• _Task statement_
Quote every line of the data below as it stands, omitting pictures.

Dataset entries:
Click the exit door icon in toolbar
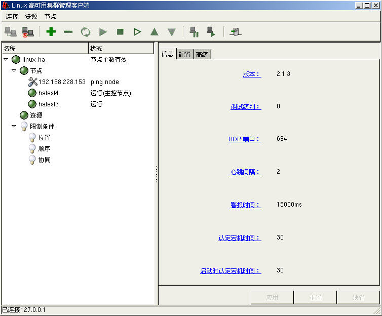382x316 pixels. click(235, 32)
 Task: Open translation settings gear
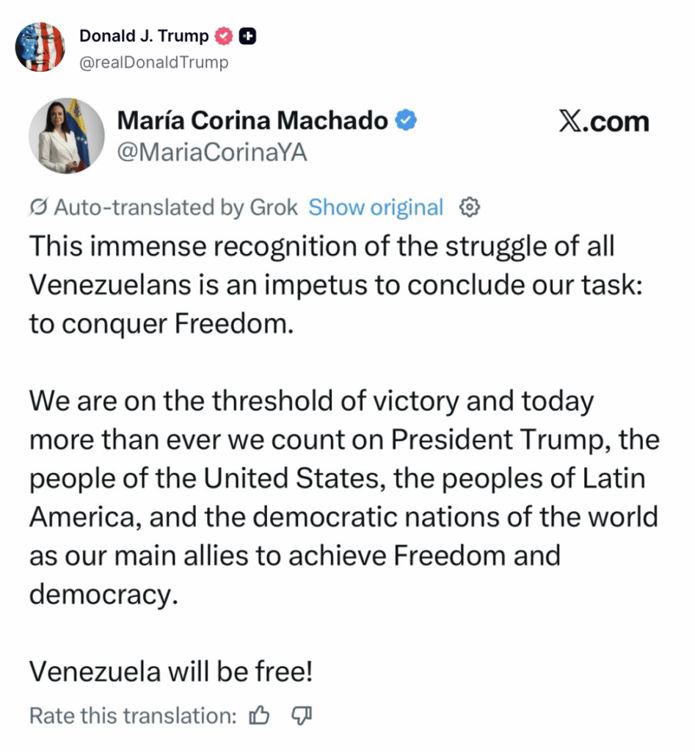pos(470,208)
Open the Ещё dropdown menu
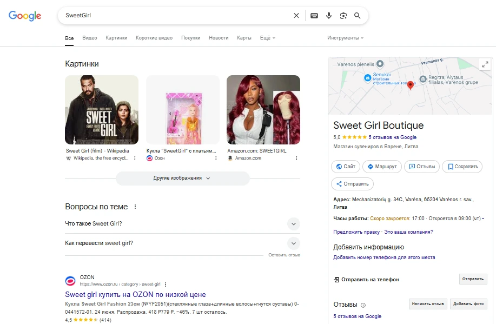Screen dimensions: 496x324 click(x=268, y=38)
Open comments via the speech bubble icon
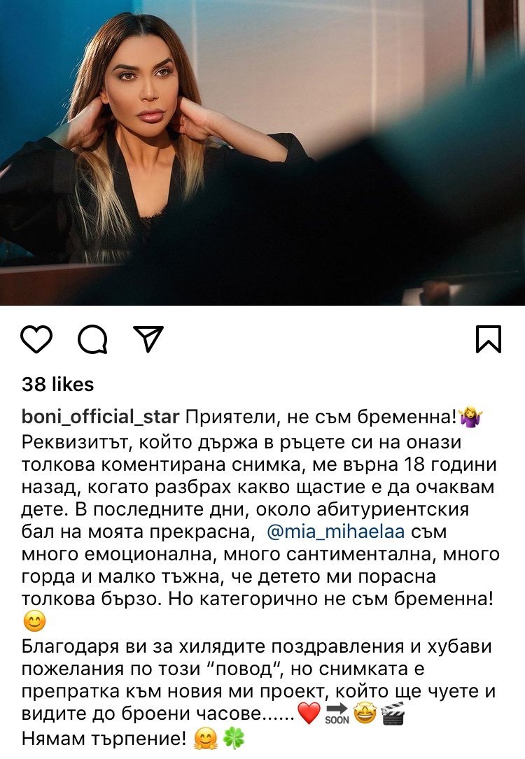Screen dimensions: 525x759 pos(92,339)
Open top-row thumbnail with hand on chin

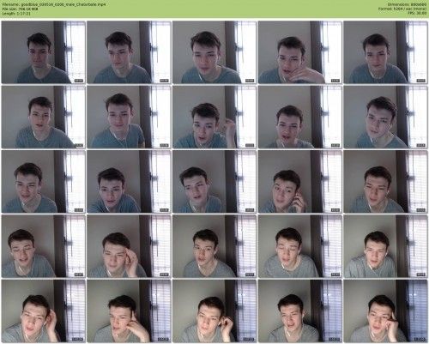300,52
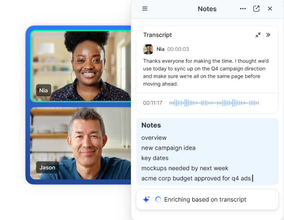
Task: Click the Jason name label
Action: (x=47, y=167)
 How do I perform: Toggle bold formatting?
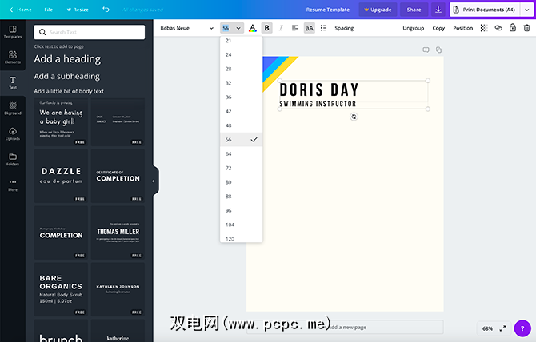coord(267,28)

• _Solution_
Click the exit door icon in toolbar
382x316 pixels. click(235, 32)
 Task: Open translation settings gear
pos(470,208)
Open the Ещё dropdown menu
Screen dimensions: 496x324 click(x=268, y=38)
Open comments via the speech bubble icon
Screen dimensions: 525x759 pos(92,339)
Open top-row thumbnail with hand on chin

300,52
Task: Click the Jason name label
Action: (x=47, y=167)
 How do I perform: Toggle bold formatting?
coord(267,28)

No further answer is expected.